→ Work to be completed
Starting at the line with "The width and" and going through the end of the rows, write out each line as one string in a JSON list. Skip blank lines and leave out the pictures.

━━━━━ Provided entries ━━━━━

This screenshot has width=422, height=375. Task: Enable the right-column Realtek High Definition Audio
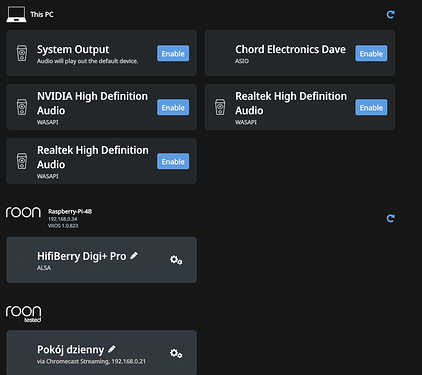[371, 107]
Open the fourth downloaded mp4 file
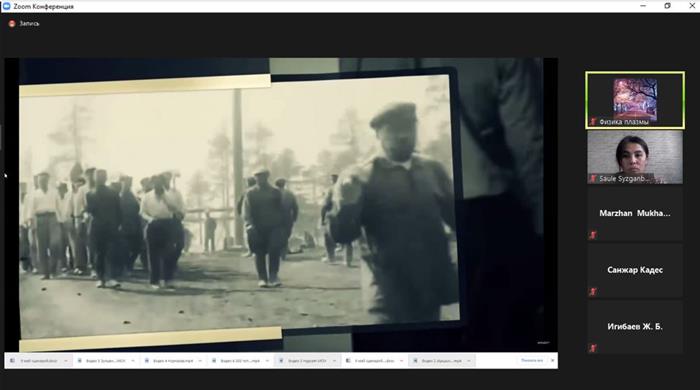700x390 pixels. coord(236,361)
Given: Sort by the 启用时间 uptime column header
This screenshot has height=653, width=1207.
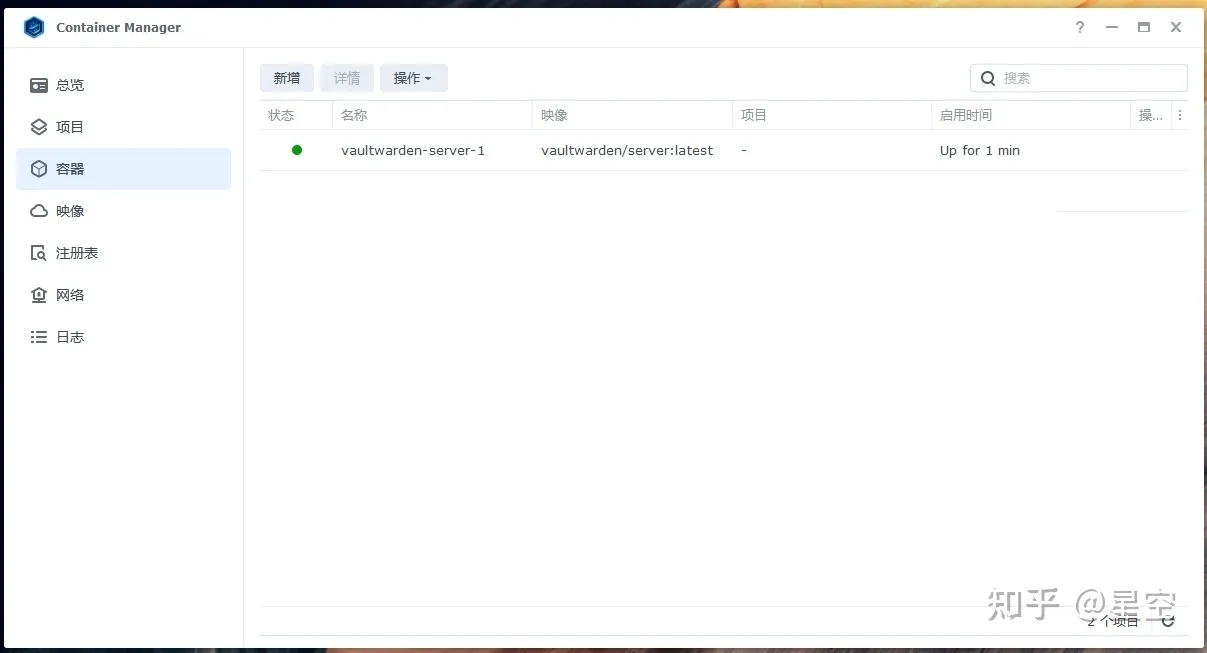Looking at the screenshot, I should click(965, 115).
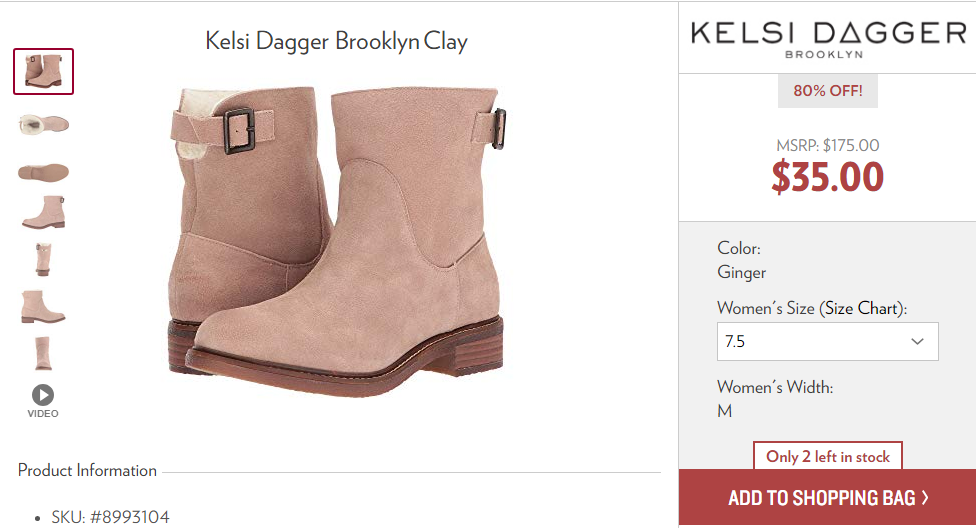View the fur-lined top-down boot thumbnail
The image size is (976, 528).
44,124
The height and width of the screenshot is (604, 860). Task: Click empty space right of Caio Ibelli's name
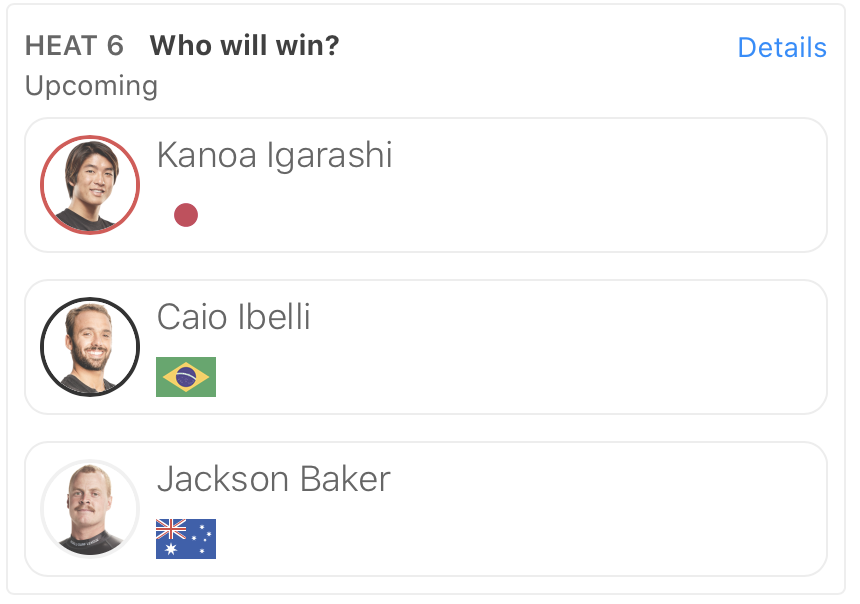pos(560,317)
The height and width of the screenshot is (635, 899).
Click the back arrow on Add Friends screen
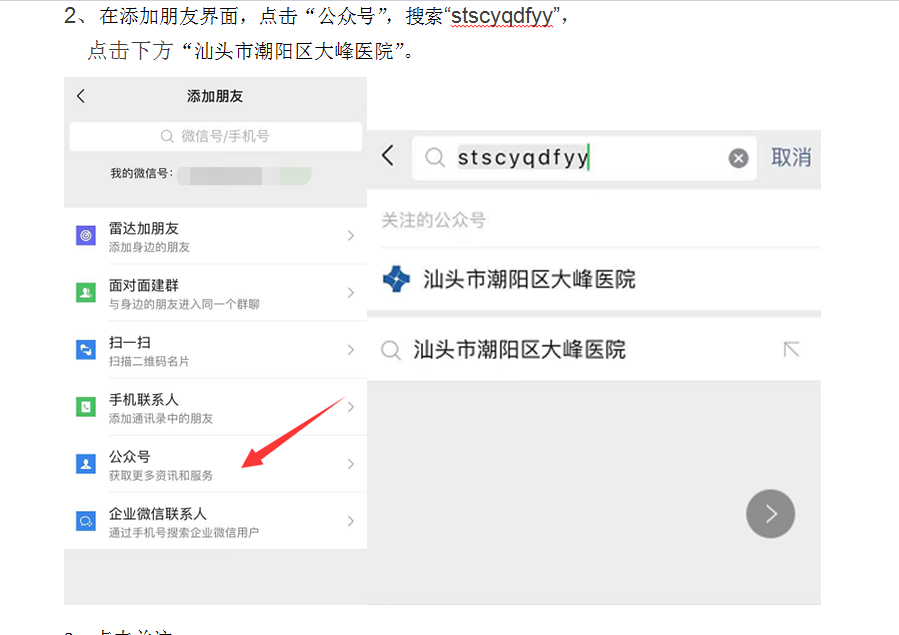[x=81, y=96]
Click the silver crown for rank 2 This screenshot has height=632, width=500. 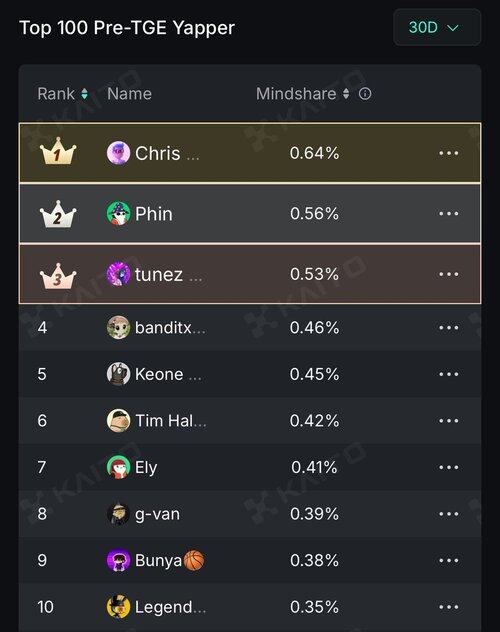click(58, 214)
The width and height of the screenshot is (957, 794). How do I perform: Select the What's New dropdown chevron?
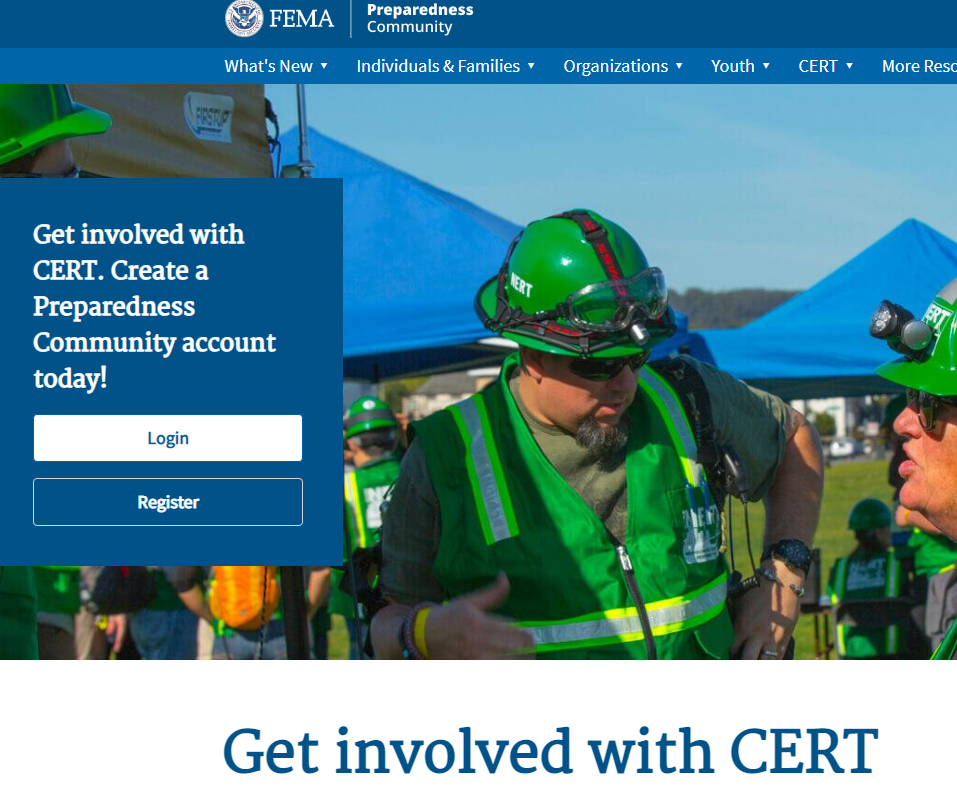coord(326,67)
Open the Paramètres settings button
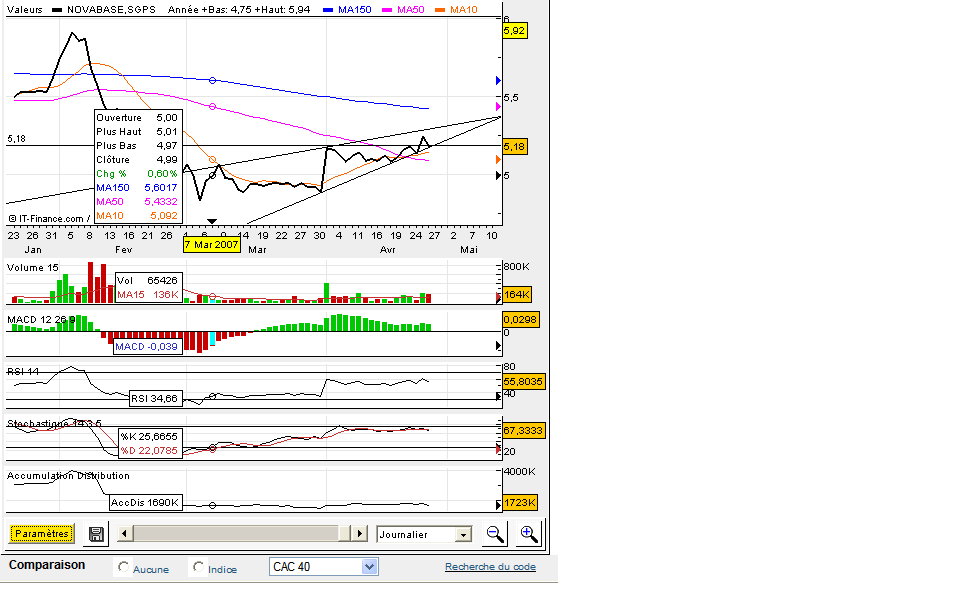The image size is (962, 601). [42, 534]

━━━━━

→ Exercise result
[
  "The width and height of the screenshot is (957, 794). How do I perform: Select the What's New dropdown chevron?",
  "coord(326,67)",
  "Open the Paramètres settings button",
  "The image size is (962, 601). [42, 534]"
]